Professor Anwar Ahmed Zai, an educationist who heads a personal examination board in Karachi, said the govt and academic institutes need to devise creative ways to dilute the impact of COVID-19.
“Things won’t be an equivalent, whether it is the economy or the education system. We have to reshape our education system and are available up with some alternatives in touch with the impact of the pandemic,” Zai told Anadolu Agency.
Apart from virtual education, he suggested that schools could operate in shifts of lesser duration to ensure social distancing.
“It won’t be a perfect situation, but we’ve to explore our options. We have to measure with this virus for a minimum of the approaching few years,” said Zai.
Sharing the same view, Sheikh suggested the formation of a “capsule curriculum” alongside a shift-based system.
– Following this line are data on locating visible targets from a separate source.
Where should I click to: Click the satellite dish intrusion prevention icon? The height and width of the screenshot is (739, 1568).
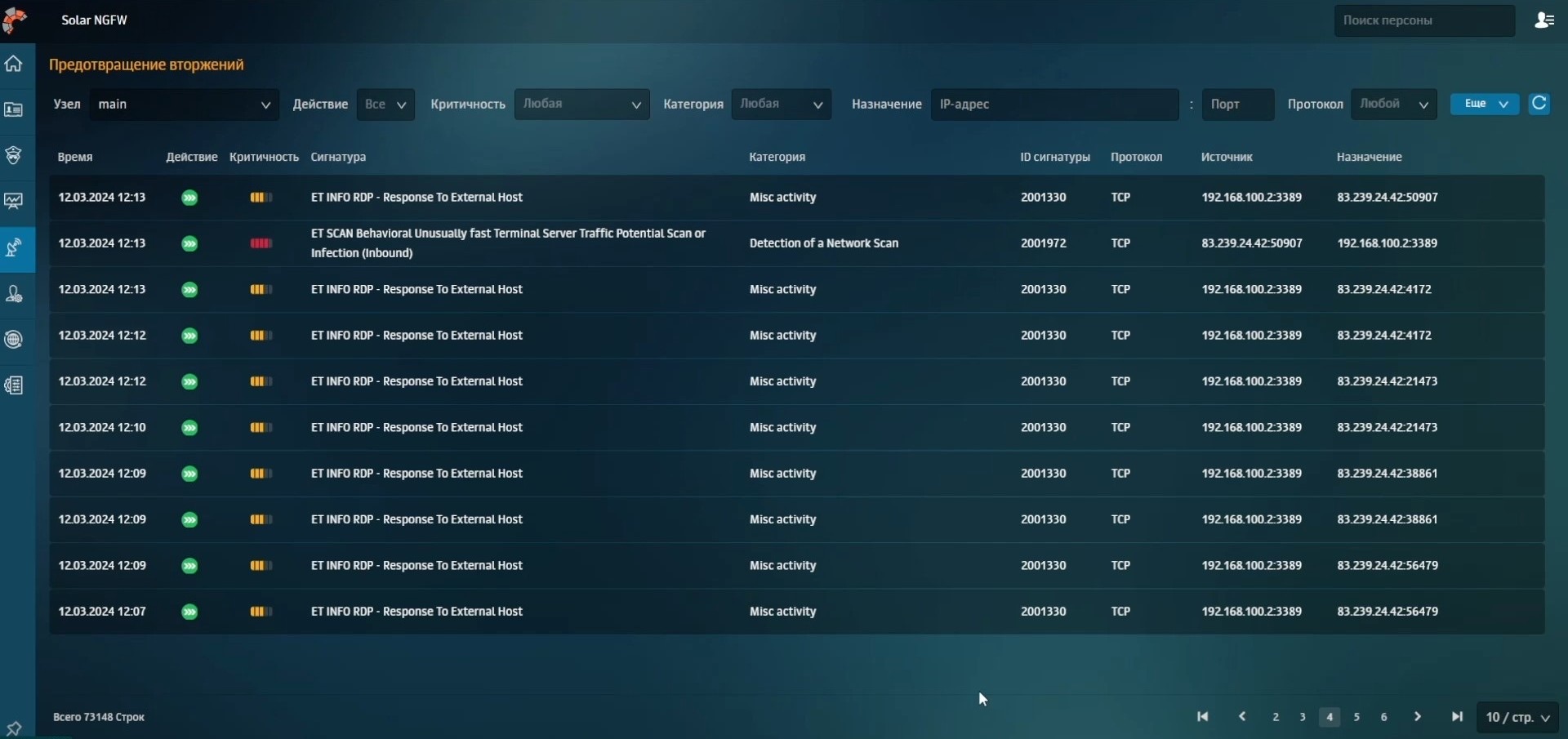pos(14,247)
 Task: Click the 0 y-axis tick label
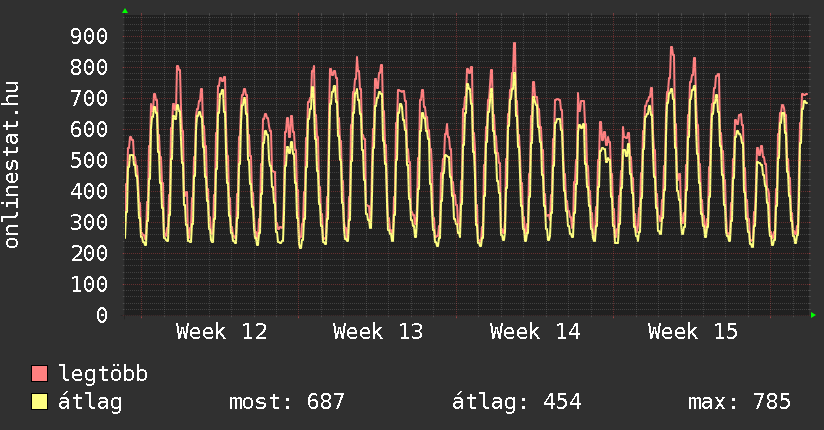pos(102,315)
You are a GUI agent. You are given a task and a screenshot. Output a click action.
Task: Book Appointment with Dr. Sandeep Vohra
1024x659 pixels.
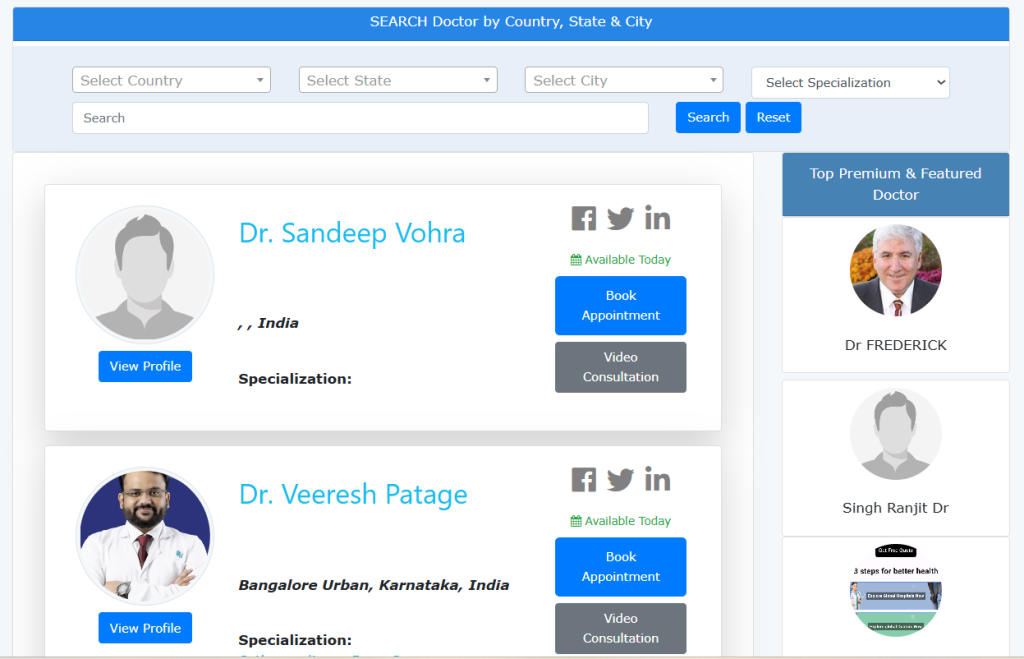tap(620, 305)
“Apart from the apparent miseries, this pandemic also presents some opportunities for developing countries like ours. We have a chance to rethink and reshape our education system to meet the needs of the post-pandemic world,” he said.
Ghani, the minister, said his province’s Department of Education was already preparing a web curriculum and dealing with other models to ensure children’s education could continue during these uncertain times.